= TASK DETAILS =
Answer these questions about the forum thread on the DP equation for performance-sensitive features:
1. Which pages does visitworld123 refer the asker to?
2. Between what bounds does the asker say ρ lies?
3. According to yuzhengcuhk, what did a reviewer question that led to assuming the value M?

= TEXT PROVIDED =

>>>

Question regarding DP-Equation for Performance Sensitive Features

[MaxH1996]

Hi,

thank you for your interesting work and also posting your code. I am currently trying to understand the DP argument in your paper specifically regarding its similarity to DP-SGD. As far as I understand, for DP-SGD we are given $\sigma = \frac{c \cdot q \cdot \sqrt{T \cdot ln( \frac{1}{\delta})}}{\epsilon}$ where $c$ is the clipping value of the $l_2$-norm, $q$ the fraction of samples, and $(\epsilon,\delta)$ the privacy parameters and T the number of iterations.

In your paper you provide a very similar form for the performance sensitive features: $\sigma_s = \frac{\rho \sqrt{R \cdot ln(\frac{1}{\delta})}}{\epsilon}$, where $q$ has been set to 1. As far as I understand $\rho$ is the defined by the relation $||{x_s}|| = \rho||{x}||$ where $0 < \rho < 1$.

My question is: why does the norm of $x_s$ not appear in the equation for $\sigma_s$? Or put differently, why isn't $\sigma_s$ given by $\sigma_s = \frac{\rho \cdot M \sqrt{R \cdot ln(\frac{1}{\delta})}}{\epsilon}$ where $M$ is the $l_2$-norm clipping value for $||x||$?

[visitworld123]

Thanks for your attention to our work. For your question, you can refer to pages 21 and 22, the end of the Proof of Lemma D.4 where we re-scale data into [0, 1].

[MaxH1996]

Thanks for your quick reply. I have read these pages and I guess that's where my question comes from. You say you assume that the norm does not exceed some value $M$ i.e. you clip the norm, and that $\sigma_s$ is proportional to $\rho M$. So $M$ would be the "equivalent" to $c$ in the DP-SGD formulation for all features, and $\rho M$ for performance sensitive features. So to me it is still unclear why, given the analogy you draw to DP-SGD, $M$ does not appear in the equation for $\sigma_s$.

Apologies if I am just completely missing something obvious here.

[yuzhengcuhk]

Hi, Very glad to know that you are interested into our work. Thank you for spending your valuable time to read our work in details. Sorry for not addressing your questions in the previous reply :)

Given my understanding to your question, your overall analysis is correct.

• As for theoretical analysis, we use complexity to construct the relation between $\sigma_s$ and other parameters, and stress that $\sigma$ is adjusted by the $\rho$ in essence. Previously, a reviewer concerned whether $||x||$ is bounded. So, we assume the existence of a value $M<\inf$ to help understand it. We keep $M$ in the theoretical analysis to make it generic and complete.

<<<

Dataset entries
>>>

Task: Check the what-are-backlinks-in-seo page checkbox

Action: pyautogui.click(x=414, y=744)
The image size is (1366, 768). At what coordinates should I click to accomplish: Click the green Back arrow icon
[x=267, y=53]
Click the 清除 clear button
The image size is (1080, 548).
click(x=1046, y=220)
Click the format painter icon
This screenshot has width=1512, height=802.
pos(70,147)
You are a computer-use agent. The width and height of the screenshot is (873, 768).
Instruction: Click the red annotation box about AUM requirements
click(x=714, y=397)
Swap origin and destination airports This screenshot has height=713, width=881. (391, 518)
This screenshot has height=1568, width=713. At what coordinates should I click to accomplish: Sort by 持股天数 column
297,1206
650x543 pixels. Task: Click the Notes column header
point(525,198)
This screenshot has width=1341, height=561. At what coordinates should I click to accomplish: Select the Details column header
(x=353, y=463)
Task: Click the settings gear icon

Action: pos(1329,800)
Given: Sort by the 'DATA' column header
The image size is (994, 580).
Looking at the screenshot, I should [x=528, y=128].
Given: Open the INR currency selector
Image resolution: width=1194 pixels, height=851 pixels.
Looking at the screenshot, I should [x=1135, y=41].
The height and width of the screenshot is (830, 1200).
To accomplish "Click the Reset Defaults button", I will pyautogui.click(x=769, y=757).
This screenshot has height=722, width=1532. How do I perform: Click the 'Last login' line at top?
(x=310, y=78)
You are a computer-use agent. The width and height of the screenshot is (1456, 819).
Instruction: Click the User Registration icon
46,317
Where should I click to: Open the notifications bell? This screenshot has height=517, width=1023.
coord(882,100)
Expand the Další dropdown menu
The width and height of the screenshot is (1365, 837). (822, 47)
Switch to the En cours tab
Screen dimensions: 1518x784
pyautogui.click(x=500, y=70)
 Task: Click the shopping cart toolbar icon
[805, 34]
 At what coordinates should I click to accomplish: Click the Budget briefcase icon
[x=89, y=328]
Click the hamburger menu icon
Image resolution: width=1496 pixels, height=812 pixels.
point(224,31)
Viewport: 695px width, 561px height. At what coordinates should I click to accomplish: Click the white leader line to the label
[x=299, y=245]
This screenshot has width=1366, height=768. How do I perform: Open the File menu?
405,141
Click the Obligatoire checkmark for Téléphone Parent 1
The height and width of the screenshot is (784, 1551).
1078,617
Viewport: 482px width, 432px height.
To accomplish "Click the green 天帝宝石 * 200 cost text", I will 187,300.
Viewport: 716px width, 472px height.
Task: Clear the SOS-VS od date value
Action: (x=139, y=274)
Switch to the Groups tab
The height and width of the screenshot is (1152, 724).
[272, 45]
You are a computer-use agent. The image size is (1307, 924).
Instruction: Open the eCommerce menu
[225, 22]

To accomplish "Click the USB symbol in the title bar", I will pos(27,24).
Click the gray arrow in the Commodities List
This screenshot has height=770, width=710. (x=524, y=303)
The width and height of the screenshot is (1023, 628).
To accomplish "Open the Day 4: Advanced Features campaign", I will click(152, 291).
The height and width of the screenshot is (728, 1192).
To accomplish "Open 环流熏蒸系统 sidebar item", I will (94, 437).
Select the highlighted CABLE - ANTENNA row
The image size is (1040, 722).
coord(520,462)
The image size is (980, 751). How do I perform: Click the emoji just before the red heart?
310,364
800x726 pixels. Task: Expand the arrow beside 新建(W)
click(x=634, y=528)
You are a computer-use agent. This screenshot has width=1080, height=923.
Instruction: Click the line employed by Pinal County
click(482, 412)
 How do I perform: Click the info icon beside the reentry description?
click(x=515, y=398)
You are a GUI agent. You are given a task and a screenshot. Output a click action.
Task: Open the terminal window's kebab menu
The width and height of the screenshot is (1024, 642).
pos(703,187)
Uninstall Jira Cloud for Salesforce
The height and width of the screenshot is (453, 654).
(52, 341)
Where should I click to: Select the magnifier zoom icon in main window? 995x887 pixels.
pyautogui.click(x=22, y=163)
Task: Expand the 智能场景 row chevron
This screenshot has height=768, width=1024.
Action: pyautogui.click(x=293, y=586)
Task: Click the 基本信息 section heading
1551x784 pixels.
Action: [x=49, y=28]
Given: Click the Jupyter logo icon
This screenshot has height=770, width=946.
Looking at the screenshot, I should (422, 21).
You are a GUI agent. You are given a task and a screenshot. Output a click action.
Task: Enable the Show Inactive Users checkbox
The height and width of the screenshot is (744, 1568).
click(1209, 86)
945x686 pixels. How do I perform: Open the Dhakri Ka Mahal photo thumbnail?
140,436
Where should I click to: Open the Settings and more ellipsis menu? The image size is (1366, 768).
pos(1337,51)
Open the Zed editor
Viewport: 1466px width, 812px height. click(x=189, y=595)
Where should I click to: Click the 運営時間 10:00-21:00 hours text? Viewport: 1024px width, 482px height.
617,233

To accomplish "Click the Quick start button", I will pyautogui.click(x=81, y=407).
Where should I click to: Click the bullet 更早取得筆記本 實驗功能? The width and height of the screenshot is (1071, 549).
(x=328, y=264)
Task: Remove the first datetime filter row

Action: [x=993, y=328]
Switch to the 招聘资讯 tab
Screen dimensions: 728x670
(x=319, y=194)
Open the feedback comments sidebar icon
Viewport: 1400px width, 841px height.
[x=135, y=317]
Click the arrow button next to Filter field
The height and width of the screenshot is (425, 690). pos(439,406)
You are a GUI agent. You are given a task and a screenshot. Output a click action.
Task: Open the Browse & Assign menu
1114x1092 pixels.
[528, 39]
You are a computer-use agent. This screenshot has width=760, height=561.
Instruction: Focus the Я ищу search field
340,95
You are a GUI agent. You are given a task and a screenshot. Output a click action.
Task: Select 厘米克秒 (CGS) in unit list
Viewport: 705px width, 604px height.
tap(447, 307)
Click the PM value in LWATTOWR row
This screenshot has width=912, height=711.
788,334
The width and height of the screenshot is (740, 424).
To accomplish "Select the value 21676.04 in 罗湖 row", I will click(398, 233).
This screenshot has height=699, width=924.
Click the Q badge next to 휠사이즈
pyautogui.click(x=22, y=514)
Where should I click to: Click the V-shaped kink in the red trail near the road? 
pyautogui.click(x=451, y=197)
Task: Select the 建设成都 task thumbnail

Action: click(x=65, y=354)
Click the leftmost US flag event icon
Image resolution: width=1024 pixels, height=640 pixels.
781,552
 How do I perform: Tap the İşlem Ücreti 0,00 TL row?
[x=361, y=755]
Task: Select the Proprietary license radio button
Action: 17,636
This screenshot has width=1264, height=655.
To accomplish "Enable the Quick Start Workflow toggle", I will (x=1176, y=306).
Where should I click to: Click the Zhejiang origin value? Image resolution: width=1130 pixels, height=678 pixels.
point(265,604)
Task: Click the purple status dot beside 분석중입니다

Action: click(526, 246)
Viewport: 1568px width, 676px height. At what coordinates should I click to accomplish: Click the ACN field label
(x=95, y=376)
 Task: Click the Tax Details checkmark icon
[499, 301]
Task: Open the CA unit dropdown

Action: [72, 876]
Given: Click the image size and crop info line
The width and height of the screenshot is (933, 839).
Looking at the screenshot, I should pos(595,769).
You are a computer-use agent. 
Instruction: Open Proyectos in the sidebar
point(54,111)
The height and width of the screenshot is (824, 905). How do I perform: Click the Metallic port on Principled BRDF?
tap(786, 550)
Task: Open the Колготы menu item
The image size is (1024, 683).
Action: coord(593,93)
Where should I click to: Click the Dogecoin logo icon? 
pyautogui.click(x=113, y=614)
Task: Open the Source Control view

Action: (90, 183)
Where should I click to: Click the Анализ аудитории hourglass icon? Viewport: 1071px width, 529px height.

<<<

= TASK RESULT =
1. Pages 21 and 22, at the end of the Proof of Lemma D.4.
2. Between 0 and 1 (0 < ρ < 1).
3. Whether the norm of x is bounded.